--- PROVIDED DATA Enclosed Below ---
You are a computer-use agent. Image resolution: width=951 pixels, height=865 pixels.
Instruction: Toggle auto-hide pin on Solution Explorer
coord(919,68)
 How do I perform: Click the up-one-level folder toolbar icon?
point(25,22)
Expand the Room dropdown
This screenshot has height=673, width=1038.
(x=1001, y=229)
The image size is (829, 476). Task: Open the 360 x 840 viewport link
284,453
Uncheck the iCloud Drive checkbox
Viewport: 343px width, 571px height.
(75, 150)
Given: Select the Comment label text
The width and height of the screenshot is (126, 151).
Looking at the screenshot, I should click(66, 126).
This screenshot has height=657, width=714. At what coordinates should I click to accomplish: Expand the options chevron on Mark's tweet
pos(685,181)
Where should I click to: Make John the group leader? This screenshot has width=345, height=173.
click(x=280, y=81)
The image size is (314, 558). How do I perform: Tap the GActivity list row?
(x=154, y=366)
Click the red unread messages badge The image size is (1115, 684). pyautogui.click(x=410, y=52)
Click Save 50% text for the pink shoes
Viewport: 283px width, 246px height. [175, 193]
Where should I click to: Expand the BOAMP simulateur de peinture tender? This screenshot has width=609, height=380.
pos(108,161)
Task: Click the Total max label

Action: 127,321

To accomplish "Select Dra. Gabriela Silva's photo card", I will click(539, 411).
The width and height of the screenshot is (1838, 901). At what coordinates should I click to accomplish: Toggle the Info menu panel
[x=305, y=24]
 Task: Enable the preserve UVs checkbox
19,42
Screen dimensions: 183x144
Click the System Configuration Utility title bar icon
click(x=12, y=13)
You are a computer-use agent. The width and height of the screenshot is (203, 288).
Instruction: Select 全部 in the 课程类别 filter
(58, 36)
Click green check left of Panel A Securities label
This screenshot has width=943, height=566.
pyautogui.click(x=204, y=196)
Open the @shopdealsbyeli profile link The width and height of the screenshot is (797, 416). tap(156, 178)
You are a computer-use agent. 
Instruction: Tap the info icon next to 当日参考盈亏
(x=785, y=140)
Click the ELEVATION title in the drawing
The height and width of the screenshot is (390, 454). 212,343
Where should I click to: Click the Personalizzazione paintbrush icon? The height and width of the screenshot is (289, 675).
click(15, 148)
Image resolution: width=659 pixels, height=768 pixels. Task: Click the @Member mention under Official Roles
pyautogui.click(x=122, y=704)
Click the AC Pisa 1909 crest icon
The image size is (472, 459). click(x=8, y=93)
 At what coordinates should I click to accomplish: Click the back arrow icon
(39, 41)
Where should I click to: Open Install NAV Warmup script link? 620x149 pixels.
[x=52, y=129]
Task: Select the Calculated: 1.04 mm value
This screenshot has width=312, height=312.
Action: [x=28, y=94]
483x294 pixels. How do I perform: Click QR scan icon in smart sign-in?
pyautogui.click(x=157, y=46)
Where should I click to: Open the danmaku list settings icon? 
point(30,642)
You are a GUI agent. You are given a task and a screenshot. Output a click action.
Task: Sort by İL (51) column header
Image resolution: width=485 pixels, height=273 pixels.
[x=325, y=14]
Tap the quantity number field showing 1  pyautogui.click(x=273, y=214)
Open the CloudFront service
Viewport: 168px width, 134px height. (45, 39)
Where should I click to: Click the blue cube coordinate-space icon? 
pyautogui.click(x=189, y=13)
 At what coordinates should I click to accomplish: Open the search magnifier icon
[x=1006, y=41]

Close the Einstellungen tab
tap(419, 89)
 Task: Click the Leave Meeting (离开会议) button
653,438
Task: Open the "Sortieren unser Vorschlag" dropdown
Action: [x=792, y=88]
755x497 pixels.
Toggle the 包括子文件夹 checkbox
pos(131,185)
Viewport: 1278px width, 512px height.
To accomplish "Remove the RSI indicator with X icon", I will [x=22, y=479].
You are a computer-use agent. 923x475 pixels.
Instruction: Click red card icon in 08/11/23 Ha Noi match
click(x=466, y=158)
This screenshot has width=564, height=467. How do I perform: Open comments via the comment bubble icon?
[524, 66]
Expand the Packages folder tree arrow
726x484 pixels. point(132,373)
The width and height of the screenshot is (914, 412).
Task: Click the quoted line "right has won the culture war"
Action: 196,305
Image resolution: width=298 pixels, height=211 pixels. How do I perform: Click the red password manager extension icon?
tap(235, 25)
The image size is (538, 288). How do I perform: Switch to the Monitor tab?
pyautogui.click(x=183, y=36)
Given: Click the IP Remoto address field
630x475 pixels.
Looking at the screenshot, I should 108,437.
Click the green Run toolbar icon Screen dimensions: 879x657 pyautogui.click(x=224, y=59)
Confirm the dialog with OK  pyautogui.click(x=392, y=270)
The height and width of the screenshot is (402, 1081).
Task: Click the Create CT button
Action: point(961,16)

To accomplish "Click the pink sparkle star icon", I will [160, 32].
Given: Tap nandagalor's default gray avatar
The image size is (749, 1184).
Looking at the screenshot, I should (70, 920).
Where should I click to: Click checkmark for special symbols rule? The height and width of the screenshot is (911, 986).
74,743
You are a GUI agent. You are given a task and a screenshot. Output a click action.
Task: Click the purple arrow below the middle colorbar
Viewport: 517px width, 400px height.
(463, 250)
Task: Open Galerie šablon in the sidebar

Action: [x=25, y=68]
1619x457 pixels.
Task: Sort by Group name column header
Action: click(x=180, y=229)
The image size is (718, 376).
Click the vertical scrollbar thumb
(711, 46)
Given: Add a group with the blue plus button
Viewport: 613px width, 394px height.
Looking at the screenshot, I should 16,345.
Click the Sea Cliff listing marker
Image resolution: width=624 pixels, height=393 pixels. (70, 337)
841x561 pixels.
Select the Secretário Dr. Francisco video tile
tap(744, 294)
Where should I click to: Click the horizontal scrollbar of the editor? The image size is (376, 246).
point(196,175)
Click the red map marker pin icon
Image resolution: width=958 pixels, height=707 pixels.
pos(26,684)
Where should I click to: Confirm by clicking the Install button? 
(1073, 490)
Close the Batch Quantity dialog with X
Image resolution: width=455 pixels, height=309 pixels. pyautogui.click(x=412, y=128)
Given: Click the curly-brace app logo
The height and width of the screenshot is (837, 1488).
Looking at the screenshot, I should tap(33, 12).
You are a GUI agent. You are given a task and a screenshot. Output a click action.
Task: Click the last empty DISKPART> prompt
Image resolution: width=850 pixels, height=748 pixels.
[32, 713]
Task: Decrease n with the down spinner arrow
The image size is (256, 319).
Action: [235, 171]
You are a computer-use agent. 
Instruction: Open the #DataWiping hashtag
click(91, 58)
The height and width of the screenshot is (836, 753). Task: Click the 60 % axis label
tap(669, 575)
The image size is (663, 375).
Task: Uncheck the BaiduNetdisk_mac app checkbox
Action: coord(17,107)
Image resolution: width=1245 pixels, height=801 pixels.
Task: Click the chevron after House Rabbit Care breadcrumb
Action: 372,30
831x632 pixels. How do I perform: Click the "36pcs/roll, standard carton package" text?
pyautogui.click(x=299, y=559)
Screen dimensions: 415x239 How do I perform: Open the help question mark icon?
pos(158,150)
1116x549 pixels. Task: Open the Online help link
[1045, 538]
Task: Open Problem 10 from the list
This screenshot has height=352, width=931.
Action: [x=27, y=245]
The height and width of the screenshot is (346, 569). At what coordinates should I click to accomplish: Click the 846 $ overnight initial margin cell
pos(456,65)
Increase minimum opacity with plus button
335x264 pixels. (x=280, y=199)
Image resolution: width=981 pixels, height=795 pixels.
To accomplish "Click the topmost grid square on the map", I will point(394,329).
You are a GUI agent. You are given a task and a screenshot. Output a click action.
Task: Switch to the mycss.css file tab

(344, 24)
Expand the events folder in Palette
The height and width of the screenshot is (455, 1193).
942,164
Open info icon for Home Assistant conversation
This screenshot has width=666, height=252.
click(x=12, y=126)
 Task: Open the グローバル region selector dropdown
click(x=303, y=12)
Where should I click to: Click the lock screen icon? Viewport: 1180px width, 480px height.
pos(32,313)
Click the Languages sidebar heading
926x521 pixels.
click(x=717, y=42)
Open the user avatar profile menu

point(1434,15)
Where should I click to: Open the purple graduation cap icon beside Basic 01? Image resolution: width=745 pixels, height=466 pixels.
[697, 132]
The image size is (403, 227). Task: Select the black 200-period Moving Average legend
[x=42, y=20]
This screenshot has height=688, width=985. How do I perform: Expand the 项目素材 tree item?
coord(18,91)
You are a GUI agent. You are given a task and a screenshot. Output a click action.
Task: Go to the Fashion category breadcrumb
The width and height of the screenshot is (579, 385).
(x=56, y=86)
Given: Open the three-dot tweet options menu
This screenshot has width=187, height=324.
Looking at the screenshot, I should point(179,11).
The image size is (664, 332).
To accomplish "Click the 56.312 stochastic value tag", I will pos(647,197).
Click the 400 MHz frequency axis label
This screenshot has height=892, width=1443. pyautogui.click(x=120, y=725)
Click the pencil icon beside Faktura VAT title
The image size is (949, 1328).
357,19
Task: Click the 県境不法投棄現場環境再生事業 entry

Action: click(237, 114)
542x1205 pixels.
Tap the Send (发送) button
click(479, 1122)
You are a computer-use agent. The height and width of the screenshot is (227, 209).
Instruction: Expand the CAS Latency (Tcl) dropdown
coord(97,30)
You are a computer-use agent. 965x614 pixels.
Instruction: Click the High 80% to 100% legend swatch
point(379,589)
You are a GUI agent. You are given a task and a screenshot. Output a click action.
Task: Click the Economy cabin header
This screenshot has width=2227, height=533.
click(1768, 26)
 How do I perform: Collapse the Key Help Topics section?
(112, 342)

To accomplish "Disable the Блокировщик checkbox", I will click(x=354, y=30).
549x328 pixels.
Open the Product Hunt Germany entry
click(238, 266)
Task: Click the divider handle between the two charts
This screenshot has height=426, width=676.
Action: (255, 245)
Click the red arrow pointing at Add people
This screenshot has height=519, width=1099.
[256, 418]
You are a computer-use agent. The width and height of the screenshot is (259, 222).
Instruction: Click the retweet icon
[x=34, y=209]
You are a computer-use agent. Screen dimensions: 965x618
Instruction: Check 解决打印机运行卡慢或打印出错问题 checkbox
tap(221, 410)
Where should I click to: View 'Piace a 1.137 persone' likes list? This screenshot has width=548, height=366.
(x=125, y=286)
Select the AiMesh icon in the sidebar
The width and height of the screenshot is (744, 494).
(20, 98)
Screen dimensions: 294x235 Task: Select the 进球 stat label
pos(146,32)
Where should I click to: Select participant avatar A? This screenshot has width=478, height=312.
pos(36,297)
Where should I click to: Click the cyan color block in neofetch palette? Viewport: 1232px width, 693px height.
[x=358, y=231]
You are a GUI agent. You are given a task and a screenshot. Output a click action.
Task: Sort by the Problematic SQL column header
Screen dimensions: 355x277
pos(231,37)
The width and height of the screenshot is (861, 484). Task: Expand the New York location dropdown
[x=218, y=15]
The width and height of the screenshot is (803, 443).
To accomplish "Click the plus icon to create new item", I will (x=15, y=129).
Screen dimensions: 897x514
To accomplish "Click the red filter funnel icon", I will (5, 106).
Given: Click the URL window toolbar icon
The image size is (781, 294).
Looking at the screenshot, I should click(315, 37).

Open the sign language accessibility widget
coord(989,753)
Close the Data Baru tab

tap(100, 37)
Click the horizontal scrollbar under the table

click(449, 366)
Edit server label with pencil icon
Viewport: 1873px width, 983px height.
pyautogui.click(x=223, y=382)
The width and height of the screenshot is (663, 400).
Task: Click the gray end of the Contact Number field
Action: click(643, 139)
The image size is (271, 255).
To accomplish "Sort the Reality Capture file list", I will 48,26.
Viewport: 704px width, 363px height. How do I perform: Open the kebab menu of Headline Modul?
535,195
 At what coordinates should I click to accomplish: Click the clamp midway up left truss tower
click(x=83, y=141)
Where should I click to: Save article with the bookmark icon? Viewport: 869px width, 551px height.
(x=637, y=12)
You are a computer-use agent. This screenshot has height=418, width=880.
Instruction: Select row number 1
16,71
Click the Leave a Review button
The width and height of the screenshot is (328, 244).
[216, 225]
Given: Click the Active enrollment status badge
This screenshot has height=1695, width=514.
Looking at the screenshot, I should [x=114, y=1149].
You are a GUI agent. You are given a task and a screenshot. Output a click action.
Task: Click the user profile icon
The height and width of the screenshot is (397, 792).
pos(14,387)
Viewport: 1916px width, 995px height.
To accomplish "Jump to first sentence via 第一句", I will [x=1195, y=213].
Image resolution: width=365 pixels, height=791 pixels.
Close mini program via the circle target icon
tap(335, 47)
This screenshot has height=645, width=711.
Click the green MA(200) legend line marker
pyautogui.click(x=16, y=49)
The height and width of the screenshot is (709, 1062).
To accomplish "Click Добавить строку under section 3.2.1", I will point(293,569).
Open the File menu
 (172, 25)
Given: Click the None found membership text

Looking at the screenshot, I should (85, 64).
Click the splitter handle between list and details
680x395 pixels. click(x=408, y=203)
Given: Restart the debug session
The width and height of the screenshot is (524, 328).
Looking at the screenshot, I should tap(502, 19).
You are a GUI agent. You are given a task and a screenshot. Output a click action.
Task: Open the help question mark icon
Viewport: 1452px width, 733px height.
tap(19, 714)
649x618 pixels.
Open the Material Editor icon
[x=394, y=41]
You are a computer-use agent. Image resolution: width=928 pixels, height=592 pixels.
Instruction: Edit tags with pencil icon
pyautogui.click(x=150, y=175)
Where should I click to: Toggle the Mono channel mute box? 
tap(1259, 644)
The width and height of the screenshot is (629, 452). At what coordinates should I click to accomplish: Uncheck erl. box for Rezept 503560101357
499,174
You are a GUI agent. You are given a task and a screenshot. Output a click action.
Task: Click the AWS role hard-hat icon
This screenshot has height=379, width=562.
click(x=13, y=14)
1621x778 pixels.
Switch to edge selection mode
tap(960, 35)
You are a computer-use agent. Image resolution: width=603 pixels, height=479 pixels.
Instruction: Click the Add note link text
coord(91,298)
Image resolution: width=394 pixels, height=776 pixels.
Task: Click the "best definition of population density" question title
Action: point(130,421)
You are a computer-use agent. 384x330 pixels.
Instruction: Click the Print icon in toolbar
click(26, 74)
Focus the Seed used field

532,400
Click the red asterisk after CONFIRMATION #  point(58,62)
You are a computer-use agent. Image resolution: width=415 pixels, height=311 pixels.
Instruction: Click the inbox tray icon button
--- End of Enclosed PROVIDED DATA ---
§ THE TASK
With "will" as the string to find, copy every line of the records that holds it.

§ WRITTEN SOLUTION
To accomplish "Select Dra. Gabriela Silva's photo card", I will click(539, 411).
To accomplish "Remove the RSI indicator with X icon", I will [x=22, y=479].
To accomplish "Click the pink sparkle star icon", I will [160, 32].
To accomplish "Click the topmost grid square on the map", I will point(394,329).
To accomplish "Click the 56.312 stochastic value tag", I will pos(647,197).
To accomplish "Disable the Блокировщик checkbox", I will click(x=354, y=30).
To accomplish "Click the plus icon to create new item", I will (x=15, y=129).
To accomplish "Click the red filter funnel icon", I will (5, 106).
To accomplish "Sort the Reality Capture file list", I will 48,26.
To accomplish "Jump to first sentence via 第一句", I will [x=1195, y=213].
To accomplish "Click Добавить строку under section 3.2.1", I will point(293,569).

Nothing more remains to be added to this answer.